Texas oil and gas upstream jobs fell by 1,300 in September, industry body the Texas Oil & Gas Association (TXOGA) said in a statement sent to Rigzone recently.
“The Texas Workforce Commission, having skipped data releases during the federal shutdown that included the Bureau of Labor Statistics, has resumed job data publication,” TXOGA noted in the statement.
“Today [December 11] the Commission released September 2025 data, indicating that upstream oil and gas employment fell by 1,300 in September compared to August,” it added.
In the statement, TXOGA noted that, “despite recent flat performance”, growth for this year through September “remains a positive 3,900 upstream jobs”.
“At 204,800 upstream jobs, compared to the same month in the prior year, September 2025 jobs were up by 1,900, or 0.9 percent,” TXOGA highlighted.
A chart included in the statement, which displayed Texas oil and gas upstream job figures from January 2021 to September 2025, showed that, despite the monthly dip from August to September 2025, these job figures in September still stood well above the figures in January 2021.
“The recent downward cycle of the upstream job count confirms Texas is not immune to circumstances facing global oil markets,” TXOGA President Todd Staples warned in the statement.
“As a major oil exporter for the United States, the Lone Star State must remain competitive on the worldwide stage,” he added.
“To remain the global leader, our industry depends on Texas legislative, regulatory, and business climate certainty that is favorable to investment and job creation even when supply and demand factors present uncertainty and instability,” he continued.
The White House website highlights that the U.S. government was recently shut down “for a record 43 days”.
August Figures, 2025 Analysis
In a statement posted on its site back in September, TXOGA stated that data from the Texas Workforce Commission shows upstream oil and natural gas employment grew by 200 in August compared to July.
“Growth for this calendar year so far remains a positive 4,200 upstream jobs, and at 205,100 upstream jobs, compared to the same month in the prior year, August 2025 jobs were up by 2,000, or 1.0 percent,” TXOGA said in that statement.
Staples noted in that statement that “the August employment gains are a welcome sign of the Texas oil and natural gas industry’s resilience”.
“Despite forecasts of a supply and demand imbalance and persistent global uncertainties, companies are adapting to manage risk and continue delivering the reliable energy that powers modern life,” he added in that statement.
In an analysis posted on TXOGA’s site earlier this month, TXOGA Chief Economist Dean Foreman noted that that “forecasting is never simple, but 2025 has been a year when the ability to separate meaningful signals from background noise has mattered more than ever”.

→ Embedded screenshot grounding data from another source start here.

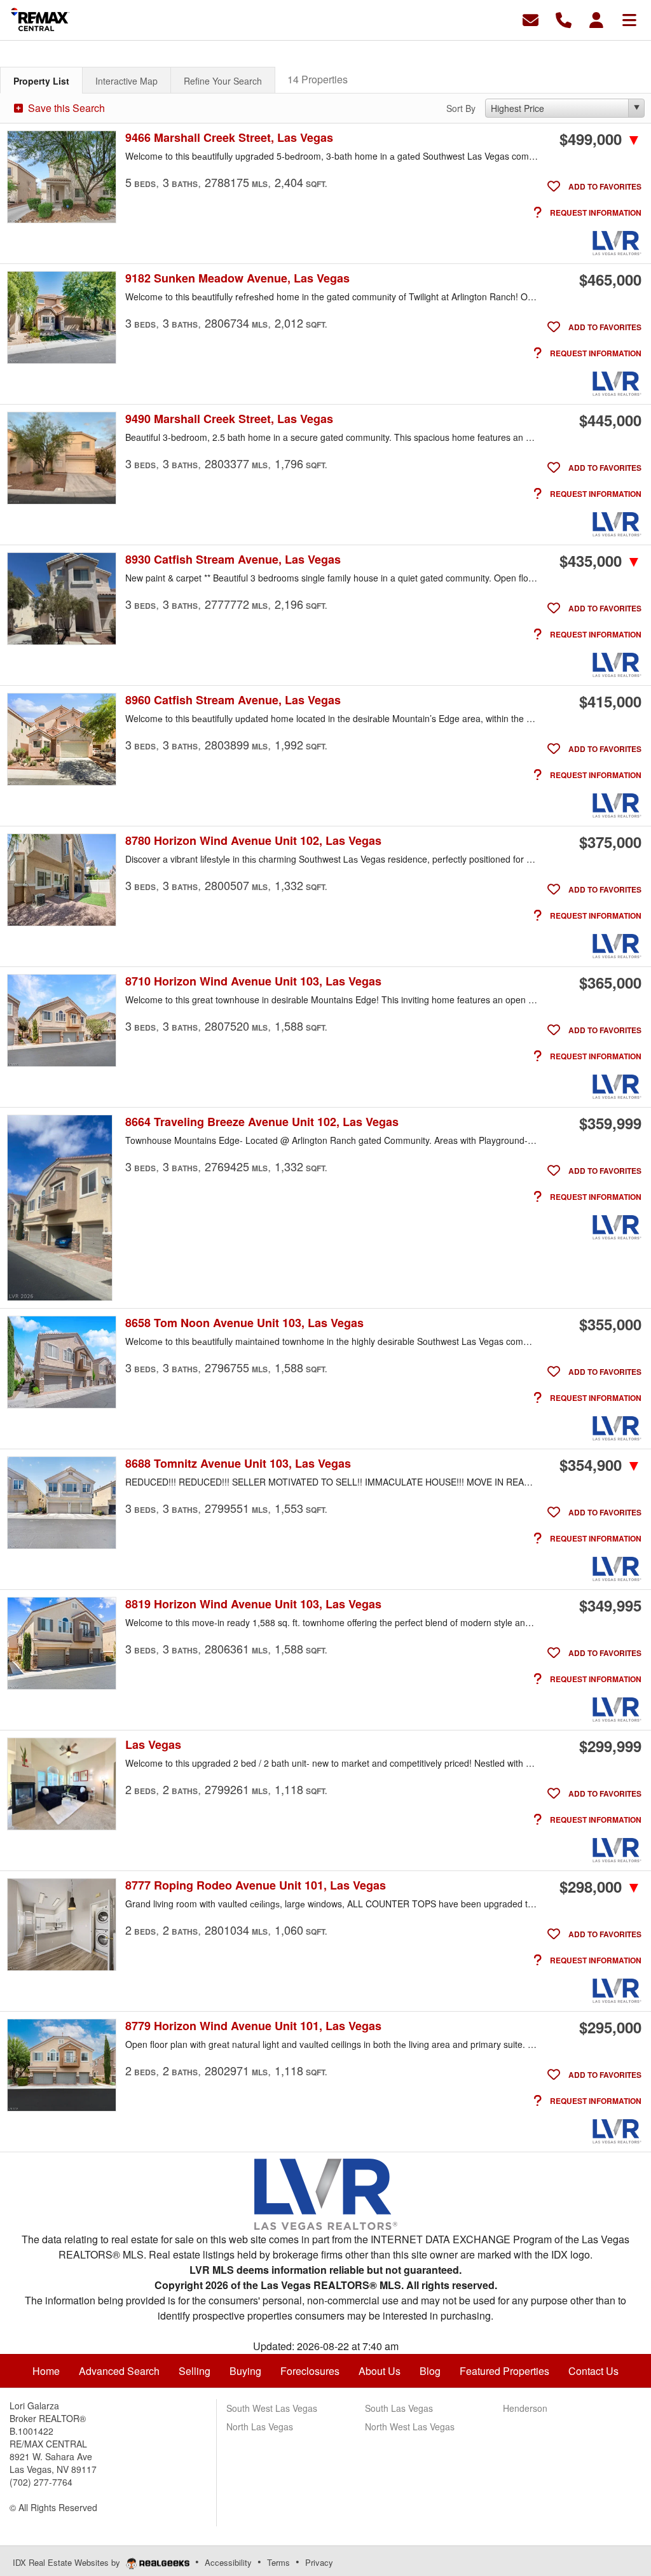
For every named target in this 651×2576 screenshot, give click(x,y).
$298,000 (600, 1886)
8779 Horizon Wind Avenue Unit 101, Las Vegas (253, 2026)
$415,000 (610, 701)
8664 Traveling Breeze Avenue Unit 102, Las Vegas (262, 1122)
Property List (41, 80)
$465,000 (610, 279)
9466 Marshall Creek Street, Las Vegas (229, 137)
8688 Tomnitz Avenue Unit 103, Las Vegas (238, 1463)
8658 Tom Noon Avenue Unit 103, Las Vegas (244, 1323)
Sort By (461, 108)
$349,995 (610, 1605)
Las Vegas (153, 1744)
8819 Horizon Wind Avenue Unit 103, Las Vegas (253, 1604)
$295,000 (610, 2027)
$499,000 (600, 138)
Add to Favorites (603, 186)
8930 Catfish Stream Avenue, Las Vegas (233, 559)
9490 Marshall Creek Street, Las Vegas (229, 419)
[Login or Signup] (596, 18)
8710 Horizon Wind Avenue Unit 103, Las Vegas (253, 981)
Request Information (594, 212)
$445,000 (610, 420)
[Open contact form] (530, 18)
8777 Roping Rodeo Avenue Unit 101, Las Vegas (255, 1885)
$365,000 (610, 982)
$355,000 (610, 1324)
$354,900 (600, 1464)
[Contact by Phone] (564, 18)
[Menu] (629, 18)
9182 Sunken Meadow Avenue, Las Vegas (237, 278)
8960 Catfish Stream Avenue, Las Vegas (233, 700)
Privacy (319, 2562)
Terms (278, 2562)
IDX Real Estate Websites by (68, 2562)
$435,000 (600, 560)
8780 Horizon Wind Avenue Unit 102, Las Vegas (253, 840)
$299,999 (610, 1745)
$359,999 (610, 1123)
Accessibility (228, 2562)
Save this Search (65, 108)
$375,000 (610, 841)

“Data releases have been uneven, financial markets volatile, and major forecasting agencies have repeatedly updated their views as conditions shifted,” he highlighted.
“TXOGA’s role is not to predict prices, but to interpret fundamentals consistently. And in Q4, those fundamentals reaffirmed what we highlighted throughout the year: energy markets reward clear-eyed analysis grounded in data-not sentiment, hope, or fear,” he continued.
TXOGA describes itself on its site as a statewide trade association representing every facet of the Texas oil and gas industry including small independents and major producers.
“Collectively, the membership of TXOGA produces approximately 90 percent of Texas’ crude oil and natural gas and operates the vast majority of the state’s refineries, LNG export capacity and pipelines,” TXOGA adds on its site.
“In fiscal year 2024, the Texas oil and natural gas industry supported over 490,000 direct jobs and paid $27.3 billion in state and local taxes and state royalties, funding our state’s schools, roads, and first responders,” it goes on to state.